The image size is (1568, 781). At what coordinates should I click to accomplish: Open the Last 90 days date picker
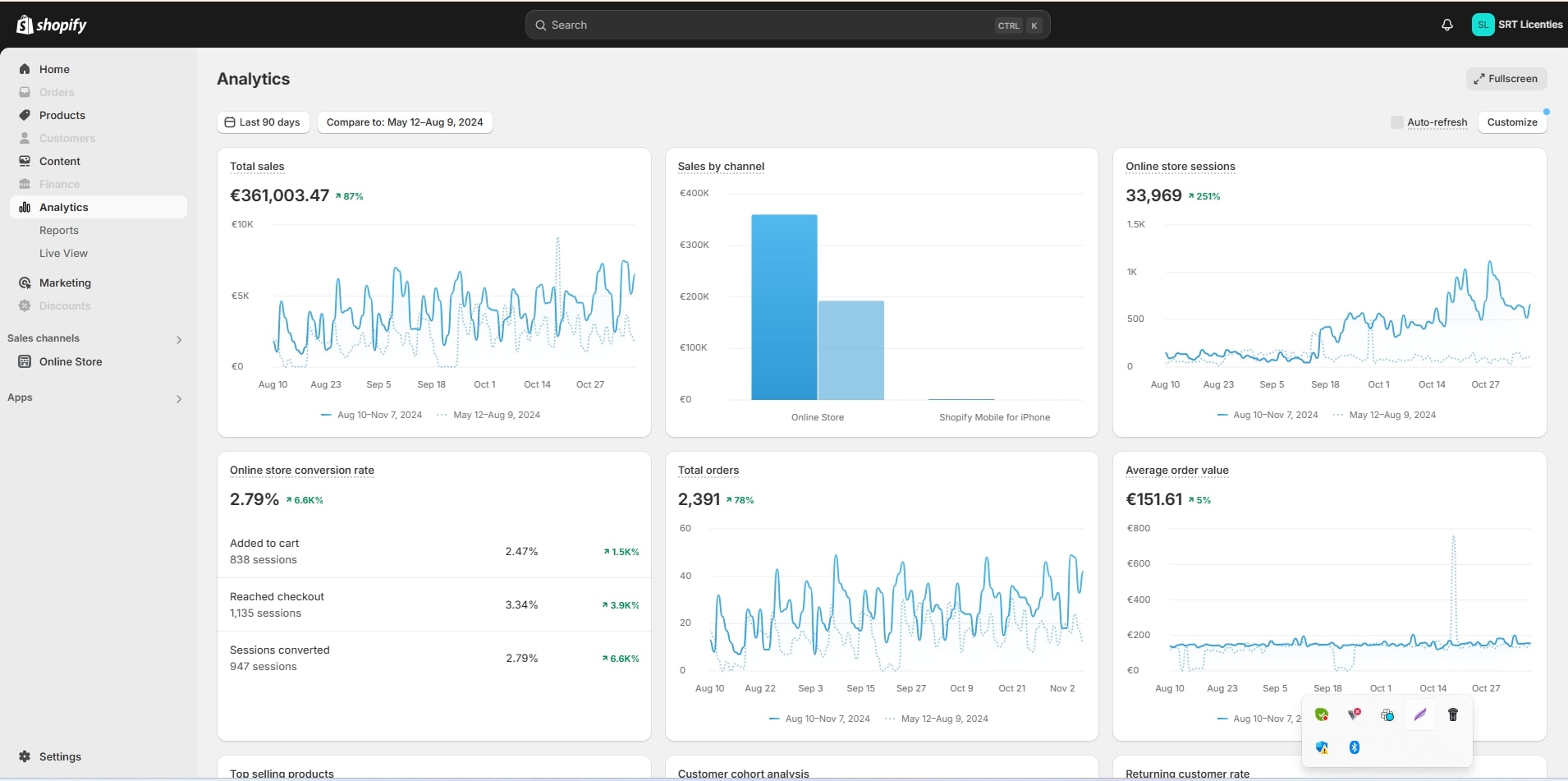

+---+

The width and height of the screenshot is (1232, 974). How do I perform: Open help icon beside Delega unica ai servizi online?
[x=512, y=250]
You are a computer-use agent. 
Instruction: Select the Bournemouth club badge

+---+

TASK OBJECTIVE: Find the line with "You are a computer-use agent." in the material above. Reproduce it and each line after it up to and including the line with "Instruction: Select the".

TASK OUTPUT:
You are a computer-use agent. 
Instruction: Select the Bournemouth club badge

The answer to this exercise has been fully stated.